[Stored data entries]

- Opening Delimiter -

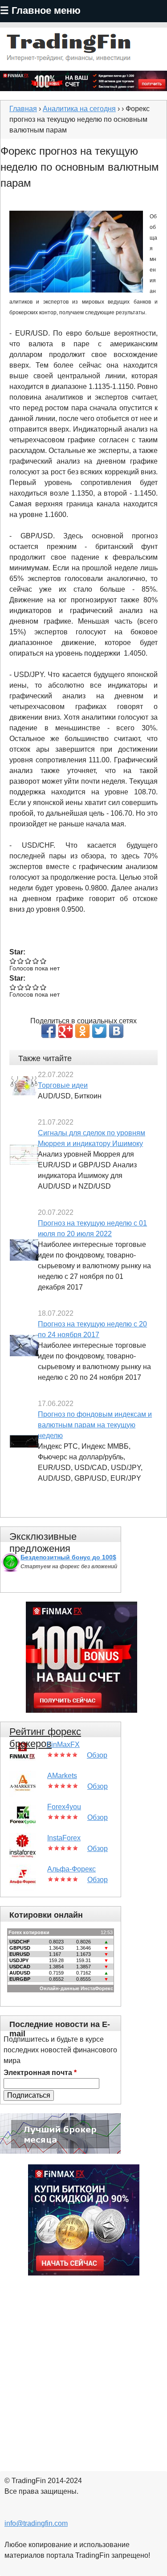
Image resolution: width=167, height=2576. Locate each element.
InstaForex (64, 1838)
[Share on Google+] (65, 1031)
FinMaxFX (63, 1744)
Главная (23, 108)
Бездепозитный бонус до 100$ (68, 1557)
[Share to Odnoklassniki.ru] (82, 1031)
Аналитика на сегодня (79, 108)
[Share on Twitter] (99, 1031)
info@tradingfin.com (36, 2523)
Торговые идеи (63, 1085)
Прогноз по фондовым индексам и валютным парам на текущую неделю (95, 1424)
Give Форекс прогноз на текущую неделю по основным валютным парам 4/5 (36, 960)
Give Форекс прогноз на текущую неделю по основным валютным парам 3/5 (28, 960)
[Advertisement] (83, 2367)
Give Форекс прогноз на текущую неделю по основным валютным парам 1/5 (13, 960)
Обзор (97, 1755)
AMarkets (62, 1775)
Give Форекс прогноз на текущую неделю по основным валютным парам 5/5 (43, 960)
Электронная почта (40, 2072)
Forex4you (64, 1807)
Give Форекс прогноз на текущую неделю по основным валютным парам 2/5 (20, 960)
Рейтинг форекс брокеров (45, 1737)
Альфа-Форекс (71, 1869)
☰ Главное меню (40, 10)
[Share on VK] (116, 1031)
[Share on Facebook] (48, 1031)
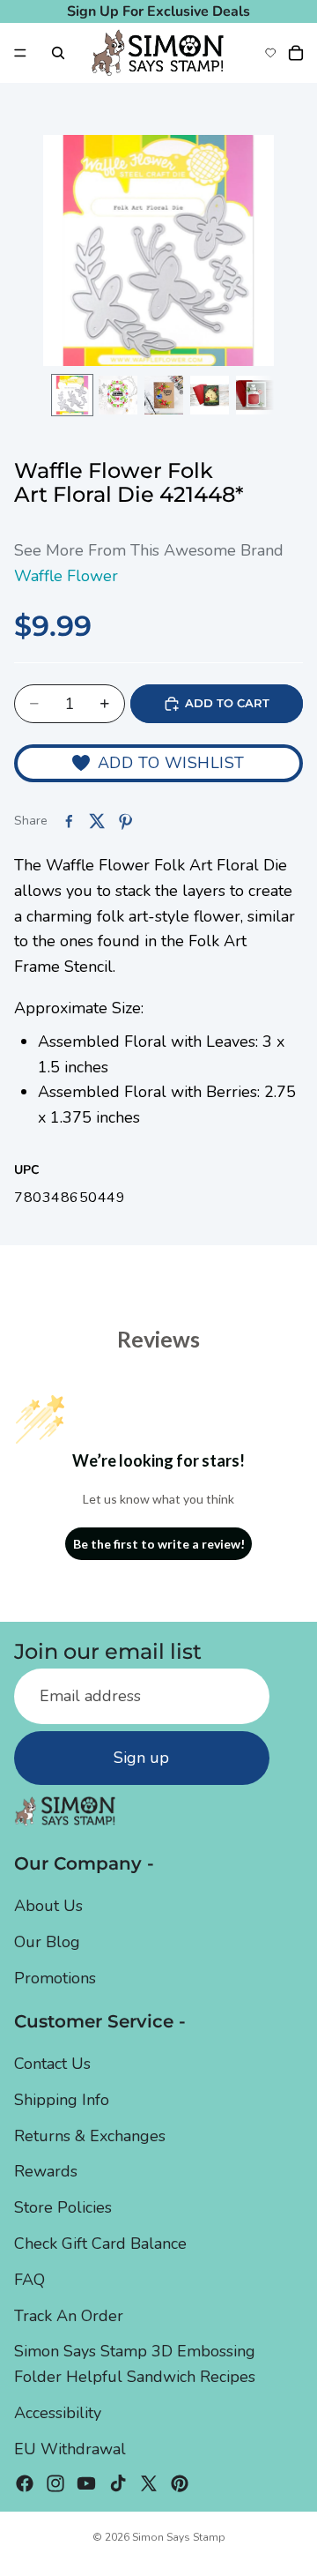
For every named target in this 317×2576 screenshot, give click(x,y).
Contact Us (52, 2063)
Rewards (45, 2171)
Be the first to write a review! (159, 1543)
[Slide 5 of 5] (255, 395)
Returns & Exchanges (90, 2136)
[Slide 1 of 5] (72, 395)
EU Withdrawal (70, 2449)
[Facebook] (24, 2482)
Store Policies (63, 2207)
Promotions (55, 1978)
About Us (48, 1905)
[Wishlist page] (270, 52)
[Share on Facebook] (68, 821)
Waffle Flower (66, 575)
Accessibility (57, 2412)
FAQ (29, 2279)
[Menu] (20, 53)
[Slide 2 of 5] (118, 395)
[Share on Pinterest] (125, 821)
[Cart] (295, 53)
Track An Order (68, 2315)
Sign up (141, 1757)
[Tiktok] (118, 2482)
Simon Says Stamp (178, 2537)
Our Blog (47, 1942)
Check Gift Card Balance (100, 2243)
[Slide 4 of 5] (209, 395)
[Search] (58, 53)
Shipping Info (61, 2099)
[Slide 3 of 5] (163, 395)
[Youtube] (86, 2482)
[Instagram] (55, 2482)
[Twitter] (148, 2482)
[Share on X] (96, 821)
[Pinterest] (179, 2482)
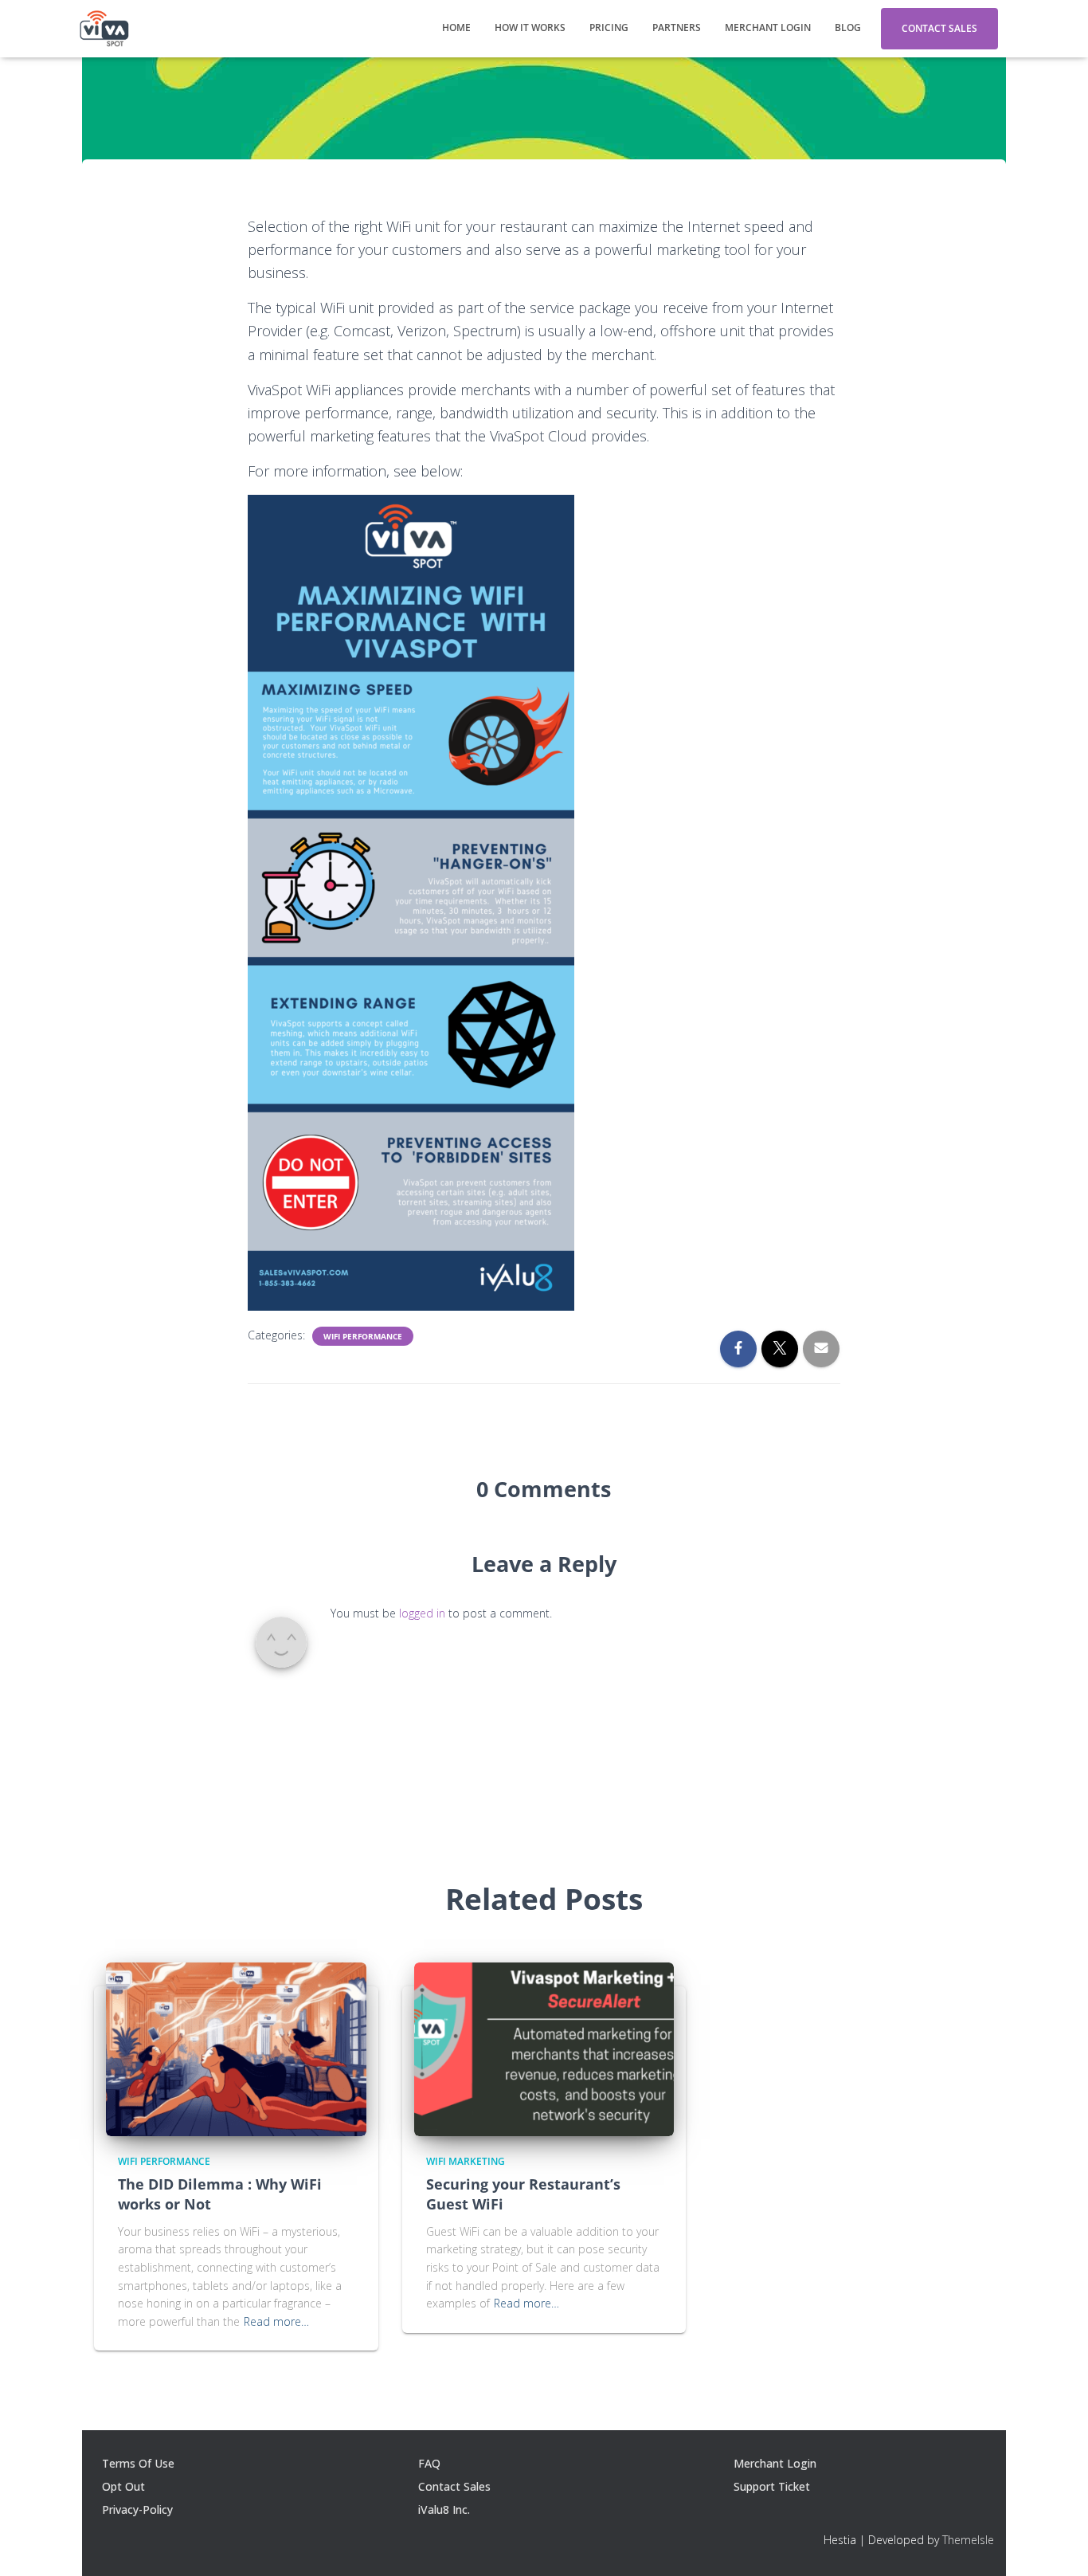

- Closing Delimiter -

| Exercise directions |
Restate each record from above word for word, excluding any picture it holds.

| Exercise response |
Image resolution: width=167, height=2576. Locate each element.
InstaForex (64, 1838)
[Share on Google+] (65, 1031)
FinMaxFX (63, 1744)
Главная (23, 108)
Бездепозитный бонус до 100$ (68, 1557)
[Share to Odnoklassniki.ru] (82, 1031)
Аналитика на сегодня (79, 108)
[Share on Twitter] (99, 1031)
info@tradingfin.com (36, 2523)
Торговые идеи (63, 1085)
Прогноз по фондовым индексам и валютным парам на текущую неделю (95, 1424)
Give Форекс прогноз на текущую неделю по основным валютным парам 4/5 (36, 960)
Give Форекс прогноз на текущую неделю по основным валютным парам 3/5 (28, 960)
[Advertisement] (83, 2367)
Give Форекс прогноз на текущую неделю по основным валютным парам 1/5 (13, 960)
Обзор (97, 1755)
AMarkets (62, 1775)
Give Форекс прогноз на текущую неделю по основным валютным парам 5/5 (43, 960)
Электронная почта (40, 2072)
Forex4you (64, 1807)
Give Форекс прогноз на текущую неделю по основным валютным парам 2/5 (20, 960)
Рейтинг форекс брокеров (45, 1737)
Альфа-Форекс (71, 1869)
☰ Главное меню (40, 10)
[Share on VK] (116, 1031)
[Share on Facebook] (48, 1031)
For every named target in this 317×2576 screenshot, give click(x,y).
Contact Us (52, 2063)
Rewards (45, 2171)
Be the first to write a review! (159, 1543)
[Slide 5 of 5] (255, 395)
Returns & Exchanges (90, 2136)
[Slide 1 of 5] (72, 395)
EU Withdrawal (70, 2449)
[Facebook] (24, 2482)
Store Policies (63, 2207)
Promotions (55, 1978)
About Us (48, 1905)
[Wishlist page] (270, 52)
[Share on Facebook] (68, 821)
Waffle Flower (66, 575)
Accessibility (57, 2412)
FAQ (29, 2279)
[Menu] (20, 53)
[Slide 2 of 5] (118, 395)
[Share on Pinterest] (125, 821)
[Cart] (295, 53)
Track An Order (68, 2315)
Sign up (141, 1757)
[Tiktok] (118, 2482)
Simon Says Stamp (178, 2537)
Our Blog (47, 1942)
Check Gift Card Balance (100, 2243)
[Slide 4 of 5] (209, 395)
[Search] (58, 53)
Shipping Info (61, 2099)
[Slide 3 of 5] (163, 395)
[Youtube] (86, 2482)
[Instagram] (55, 2482)
[Twitter] (148, 2482)
[Share on X] (96, 821)
[Pinterest] (179, 2482)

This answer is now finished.